How many postcards are in color?

In [13]:
df_in_color = df[df['color'] == True]

In [14]:
len(df_in_color)

7075

Can I do this in one line?

In [15]:
len(df[df['color'] == True])

7075

How many different publisher places are in the data set?

In [17]:
len(df['publisher_place'].unique())

1324

Show me some!

In [21]:
df['publisher_place'].unique().sample(10)

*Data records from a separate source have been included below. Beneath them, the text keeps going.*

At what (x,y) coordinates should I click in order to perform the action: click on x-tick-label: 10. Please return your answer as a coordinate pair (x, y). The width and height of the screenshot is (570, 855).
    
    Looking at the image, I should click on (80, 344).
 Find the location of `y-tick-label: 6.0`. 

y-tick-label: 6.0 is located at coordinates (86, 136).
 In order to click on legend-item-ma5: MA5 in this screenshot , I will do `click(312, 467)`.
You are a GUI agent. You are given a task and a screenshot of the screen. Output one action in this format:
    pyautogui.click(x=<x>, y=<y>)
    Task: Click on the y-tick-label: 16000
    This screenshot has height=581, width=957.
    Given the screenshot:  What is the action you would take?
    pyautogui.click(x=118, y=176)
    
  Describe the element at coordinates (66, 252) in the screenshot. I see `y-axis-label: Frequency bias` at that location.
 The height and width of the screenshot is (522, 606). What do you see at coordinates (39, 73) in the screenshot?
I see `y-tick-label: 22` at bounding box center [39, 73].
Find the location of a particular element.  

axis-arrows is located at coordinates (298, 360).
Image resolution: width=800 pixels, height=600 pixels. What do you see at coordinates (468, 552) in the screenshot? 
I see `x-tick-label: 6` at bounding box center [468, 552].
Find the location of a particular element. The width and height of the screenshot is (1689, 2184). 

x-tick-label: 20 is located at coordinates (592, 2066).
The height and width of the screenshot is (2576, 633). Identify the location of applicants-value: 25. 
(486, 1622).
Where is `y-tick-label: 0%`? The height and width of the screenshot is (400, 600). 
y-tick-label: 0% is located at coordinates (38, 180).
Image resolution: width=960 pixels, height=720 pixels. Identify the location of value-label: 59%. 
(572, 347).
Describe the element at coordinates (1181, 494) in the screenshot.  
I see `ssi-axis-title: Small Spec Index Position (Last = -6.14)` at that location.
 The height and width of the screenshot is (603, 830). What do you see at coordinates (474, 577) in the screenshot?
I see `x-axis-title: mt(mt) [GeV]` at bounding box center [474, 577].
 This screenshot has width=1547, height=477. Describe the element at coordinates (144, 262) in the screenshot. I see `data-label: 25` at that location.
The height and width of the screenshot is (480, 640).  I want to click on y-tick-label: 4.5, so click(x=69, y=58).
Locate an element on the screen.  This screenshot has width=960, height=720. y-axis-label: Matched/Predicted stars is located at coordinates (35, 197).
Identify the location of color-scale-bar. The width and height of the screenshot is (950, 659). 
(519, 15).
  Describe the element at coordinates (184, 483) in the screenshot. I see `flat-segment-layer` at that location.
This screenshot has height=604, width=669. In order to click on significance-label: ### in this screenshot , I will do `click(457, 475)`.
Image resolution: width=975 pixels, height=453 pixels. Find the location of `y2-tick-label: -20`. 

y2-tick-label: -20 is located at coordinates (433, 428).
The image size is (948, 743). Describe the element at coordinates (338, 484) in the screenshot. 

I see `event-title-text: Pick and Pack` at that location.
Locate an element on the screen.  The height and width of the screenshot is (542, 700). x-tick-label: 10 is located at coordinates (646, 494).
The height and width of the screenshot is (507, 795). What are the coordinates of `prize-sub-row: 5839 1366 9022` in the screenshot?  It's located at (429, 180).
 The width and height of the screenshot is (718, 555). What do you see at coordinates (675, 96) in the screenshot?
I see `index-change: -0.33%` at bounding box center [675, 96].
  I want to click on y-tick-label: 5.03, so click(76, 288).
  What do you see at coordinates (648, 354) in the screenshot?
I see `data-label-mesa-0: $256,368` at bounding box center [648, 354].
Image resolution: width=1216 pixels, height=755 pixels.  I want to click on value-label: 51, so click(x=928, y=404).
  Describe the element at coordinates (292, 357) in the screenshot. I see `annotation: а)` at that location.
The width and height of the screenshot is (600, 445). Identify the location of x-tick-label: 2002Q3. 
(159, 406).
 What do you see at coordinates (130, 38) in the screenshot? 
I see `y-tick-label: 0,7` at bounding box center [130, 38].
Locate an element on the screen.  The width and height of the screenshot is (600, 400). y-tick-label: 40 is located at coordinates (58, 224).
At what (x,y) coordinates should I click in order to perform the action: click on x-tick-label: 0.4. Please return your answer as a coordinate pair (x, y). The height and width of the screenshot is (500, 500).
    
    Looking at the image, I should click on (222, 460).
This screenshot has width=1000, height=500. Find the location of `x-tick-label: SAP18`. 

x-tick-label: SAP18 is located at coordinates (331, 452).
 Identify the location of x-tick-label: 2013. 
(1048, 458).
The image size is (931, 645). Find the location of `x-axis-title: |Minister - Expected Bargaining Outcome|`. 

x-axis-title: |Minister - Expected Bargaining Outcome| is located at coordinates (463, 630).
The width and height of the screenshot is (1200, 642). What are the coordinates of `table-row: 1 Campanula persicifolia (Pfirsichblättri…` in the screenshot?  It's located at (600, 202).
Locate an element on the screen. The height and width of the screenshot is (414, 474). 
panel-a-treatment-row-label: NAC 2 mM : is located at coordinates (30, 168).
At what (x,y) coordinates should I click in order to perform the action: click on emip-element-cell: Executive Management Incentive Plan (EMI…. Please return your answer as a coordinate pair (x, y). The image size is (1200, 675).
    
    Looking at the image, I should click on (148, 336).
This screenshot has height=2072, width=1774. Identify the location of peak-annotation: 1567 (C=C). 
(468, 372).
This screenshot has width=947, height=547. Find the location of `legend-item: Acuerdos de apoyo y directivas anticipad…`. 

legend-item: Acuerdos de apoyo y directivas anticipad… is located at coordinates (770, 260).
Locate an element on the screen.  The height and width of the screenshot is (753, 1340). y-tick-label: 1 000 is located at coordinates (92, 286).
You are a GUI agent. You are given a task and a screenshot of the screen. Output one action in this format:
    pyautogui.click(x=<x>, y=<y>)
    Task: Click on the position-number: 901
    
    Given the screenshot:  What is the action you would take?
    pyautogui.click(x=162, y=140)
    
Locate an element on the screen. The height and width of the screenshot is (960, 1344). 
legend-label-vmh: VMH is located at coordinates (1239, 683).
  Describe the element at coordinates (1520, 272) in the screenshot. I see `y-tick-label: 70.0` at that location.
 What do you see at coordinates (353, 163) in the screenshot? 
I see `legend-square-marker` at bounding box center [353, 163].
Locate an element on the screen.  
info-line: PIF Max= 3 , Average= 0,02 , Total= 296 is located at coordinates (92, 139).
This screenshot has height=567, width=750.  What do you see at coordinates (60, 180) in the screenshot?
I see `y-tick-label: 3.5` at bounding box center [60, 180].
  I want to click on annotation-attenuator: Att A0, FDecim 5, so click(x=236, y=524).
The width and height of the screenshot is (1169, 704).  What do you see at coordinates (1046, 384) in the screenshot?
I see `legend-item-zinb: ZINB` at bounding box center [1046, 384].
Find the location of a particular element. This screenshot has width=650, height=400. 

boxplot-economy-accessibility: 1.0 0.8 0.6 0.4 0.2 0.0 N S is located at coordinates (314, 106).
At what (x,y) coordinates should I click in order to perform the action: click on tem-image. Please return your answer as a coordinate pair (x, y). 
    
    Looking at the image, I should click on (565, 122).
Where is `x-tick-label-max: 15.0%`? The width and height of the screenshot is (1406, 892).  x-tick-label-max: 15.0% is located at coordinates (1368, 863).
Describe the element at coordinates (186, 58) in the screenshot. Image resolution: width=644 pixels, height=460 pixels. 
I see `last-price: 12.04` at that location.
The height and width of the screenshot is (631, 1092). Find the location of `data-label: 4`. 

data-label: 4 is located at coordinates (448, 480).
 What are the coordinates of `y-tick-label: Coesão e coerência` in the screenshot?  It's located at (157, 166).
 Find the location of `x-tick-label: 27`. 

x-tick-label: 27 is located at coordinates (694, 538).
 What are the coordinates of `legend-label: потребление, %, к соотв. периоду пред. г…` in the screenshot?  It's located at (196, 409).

AttributeError: 'numpy.ndarray' object has no attribute 'sample'

Oh, that doesn't work. Let's wrap it in a pandas DataFrame, step by step:

In [22]:
publisher_places = df['publisher_place'].unique()

In [23]:
publisher_places

array([nan, 'Kierling', 'Kindberg', ..., 'Straßburg i./E.', 'Detmold',
       'Furth i. W.'], dtype=object)

In [25]:
pp = pd.DataFrame(publisher_places)

In [26]:
pp

Unnamed: 0,0
0,
1,Kierling
2,Kindberg
3,Kirchau
4,Wien
5,Kirchhain
6,München
7,Kitzbühel
8,Klagenfurt
9,Grein a/D.


Better. Now show me some randomly:

In [33]:
pp.sample(5)

Unnamed: 0,0
830,Friedberg
993,Kreisbach
743,Neustadt a. d. D.
70,Halberstadt
344,Kastelruth


### Sort Things

Just sort the sample, please:

In [34]:
pp.sample(10).sort_values(0)

Unnamed: 0,0
953,Arnsdorf
1293,Bad Neuhaus
309,Bad Pyrmont
545,Bellegarde
1300,Frakfurt a. Oder
301,Ischl
3,Kirchau
984,Mönichkirchen
744,Ramsau
391,Roustchouk


Why the '0' in `sort_values(0)`? That's the name of the column to sort by.

Sort the whole thing:

In [35]:
pp.sort_values(0)

Unnamed: 0,0
1053,Békéscsaba
1102,Łuck
359,#
1268,A B.
1044,A.
1194,Aachen
434,Abbazia
1083,Abbazia-Lovrana
291,Absam b. Innsbruck
997,Abtenau


It seems like there's something weird going on with 'Békéscsaba', it doesn't sort right. What is wrong?

Let's extract the datum:

In [30]:
pp.iloc[1053]

0     Békéscsaba 
Name: 1053, dtype: object

More specifically the column '0':

In [32]:
pp.iloc[1053][0]

' Békéscsaba '

Seems there's a space in front of the 'B'. That's why it sorts wrong.